= Provided passage =
Content starts

Thai Jason has enjoyed her time in her small holiday house on the beachfront at Ahipara. And the fact that a three-month stay became 18 months was no real hardship at all.
The New Yorker will be packing soon to return to the Big Apple, and will be giving her own regards to Broadway (where she once performed in the musical Godspell).,
Thai had planned to fly home on March 30 last year, but when Covid-19 began spreading she had to make a quick decision about "hot-footing it" back to New York/New Jersey or staying in New Zealand. She sought the advice of dozens of friends, doctors and professionals in the States, and not one told her to go home.
"Every single person who answered me told me to stay here in New Zealand," she said.
"In order to get home I would have had to pass through four airports and fly in three planes, and with my age and health issues I felt that it was more than my fragile body could bear."
There were consolations. She waited out the worst of the pandemic in paradise, she said. And she made the most of her time, as a tai chi instructor (who especially enjoyed her sessions at Kaitaia's Switzer Residential Care), as a volunteer gardener, a line dancer (in Kaitaia and at Whatuwhiwhi), and as an active member of Ahipara's Beach Patrol.
But deep down she was sad.
"It is a little bit like I've been banished from America," she said.
"It is now day 43," she wrote more than a year ago, "and I took the opportunity to drive to the big town of Kaitaia... So I got into my little NZ car, which I haven't used in weeks; I wasn't even sure it would start. I was flying down Pukepoto Road... the windows down, the breeze blowing on my face and through my hair, holding on to the steering wheel with light but firm fingers and singing Broadway show tunes at the top of my voice. Total exhilaration. I don't know if I ever felt so free in my whole life.

Content ends

[Stored data entries]
Content starts

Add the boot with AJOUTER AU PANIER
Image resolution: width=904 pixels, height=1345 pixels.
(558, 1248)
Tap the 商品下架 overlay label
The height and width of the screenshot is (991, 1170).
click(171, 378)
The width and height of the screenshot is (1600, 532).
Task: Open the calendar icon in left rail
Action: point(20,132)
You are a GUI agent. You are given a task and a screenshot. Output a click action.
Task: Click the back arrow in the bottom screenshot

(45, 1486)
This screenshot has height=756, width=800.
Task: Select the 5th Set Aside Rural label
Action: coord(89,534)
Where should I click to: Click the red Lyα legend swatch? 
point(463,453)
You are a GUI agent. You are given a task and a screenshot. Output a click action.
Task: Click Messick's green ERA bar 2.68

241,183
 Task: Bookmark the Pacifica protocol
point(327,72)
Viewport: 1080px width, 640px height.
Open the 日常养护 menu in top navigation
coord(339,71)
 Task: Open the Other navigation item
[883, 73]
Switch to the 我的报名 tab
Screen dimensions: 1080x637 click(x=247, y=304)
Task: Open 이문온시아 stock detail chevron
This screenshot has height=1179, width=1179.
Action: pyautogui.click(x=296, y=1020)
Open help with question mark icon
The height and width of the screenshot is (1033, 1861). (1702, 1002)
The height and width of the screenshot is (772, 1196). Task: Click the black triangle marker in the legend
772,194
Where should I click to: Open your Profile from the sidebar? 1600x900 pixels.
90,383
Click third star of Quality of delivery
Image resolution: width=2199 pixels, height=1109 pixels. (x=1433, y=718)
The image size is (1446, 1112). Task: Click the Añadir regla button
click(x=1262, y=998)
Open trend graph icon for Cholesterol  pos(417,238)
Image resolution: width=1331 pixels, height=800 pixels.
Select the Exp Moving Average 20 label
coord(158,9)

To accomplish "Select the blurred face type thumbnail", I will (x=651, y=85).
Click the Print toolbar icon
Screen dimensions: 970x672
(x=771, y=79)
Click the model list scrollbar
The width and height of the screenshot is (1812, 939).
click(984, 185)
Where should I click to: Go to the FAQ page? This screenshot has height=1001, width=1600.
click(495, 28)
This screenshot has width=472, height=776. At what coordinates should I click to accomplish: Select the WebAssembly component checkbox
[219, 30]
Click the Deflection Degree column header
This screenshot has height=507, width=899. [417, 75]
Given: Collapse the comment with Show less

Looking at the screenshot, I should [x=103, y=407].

Content ends

= Requirement 1 =
Reproduce everything in the article about Thai Jason from "Thai Jason has" down to "hardship at all.".
= Requirement 2 =
Put this sentence from the article about Thai Jason into Spanish: "Every single person who answered me told me to stay here in New Zealand," she said.
= Requirement 3 =
According to the article about Thai Jason, on what date had she planned to fly home?
Work only from the article about Thai Jason.

= Written reply 1 =
Thai Jason has enjoyed her time in her small holiday house on the beachfront at Ahipara. And the fact that a three-month stay became 18 months was no real hardship at all.

= Written reply 2 =
"Todas las personas que me respondieron me dijeron que me quedara aquí, en Nueva Zelanda", dijo.

= Written reply 3 =
March 30 last year.